Der Stern des früheren KP-Politikers Glasjew ging im Dumawahlkampf im vorigen Herbst auf. Mit seinem linksnationalistischen Wahlblocks Heimat („Rodina“) erhielt er aus dem Stand fast 10 Prozent der Stimmen. Seine Kanidatur hat allerdings zum Zerwürfnis mit dem zweiten starken Mann von Rodina, Dmitrij Rogosin geführt. Der kremltreue Rogosin wollte den ehemaligen Zentralbankchef Wiktor Geraschtschenko zum Präsidentschaftskandidaten von „Rodina“ machen. Anfang März setzte auf Rogosins Betreiben eine Mehrheit der Duma-Fraktion von Heimat Glasjew als Fraktionsvorsitzenden ab und spaltete damit den Block.
Irina Chakamada
Geb. 13.4.1955 in Moskau, Irina Chakamadas Vater war ein japanischer Kommunist, der 1939 in die UdSSR auswanderte, Ende der 80er Jahre Mitgründerin der ersten Warenbürse in der damals noch existierenden Sowjetunion, Wirtschaftsabschluss an der „Patrice Lumumba-Universität“, 1993 – 1997 Dumaabgeordete, Mitglied des Komitees für Wirtschaftspolitik in der Staatsduma, wiedergewählt im Dezember 1999.
Bis zur Dumawahl im Dezember 2003 war Chakamada stellv. Vorsitzende der „Union Rechter Kräfte“ (SPS).

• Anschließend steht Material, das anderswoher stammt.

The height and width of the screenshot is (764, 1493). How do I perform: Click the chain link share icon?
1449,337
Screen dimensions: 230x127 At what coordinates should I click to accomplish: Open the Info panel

Ihre jetzige Präsidentschaftskandidatur wird jedoch von der SPS nicht unterstützt. Inhaltlich steht Chakamada für die Verankerung der Demokratie, der Menschenrechte und der Freien Marktwirtschaft in Russland. Zudem tritt sie für tief greifende Militärreformen ein und lehnt die autoritären Tendenzen in Russland ab.
Nikolaj Charitonow
Geb. 30.10.1948 bei Novosibirsk, 1972 Hochschulausbildung als Agrarwissenschaftler in Novosibirsk, seit 1990 Volksdeputierter im Obersten Sowjet der RSFSR, seit 1993 Mitglied des Komitees für Agrarfragen und Abgeordneter der Staatsduma, Vorsitzender der Agroindustriellen Union/Kommunistische Partei der Russ. Föderation, von 1999 bis 2003 Mitglied des Dumarates, wohnhaft in Moskau.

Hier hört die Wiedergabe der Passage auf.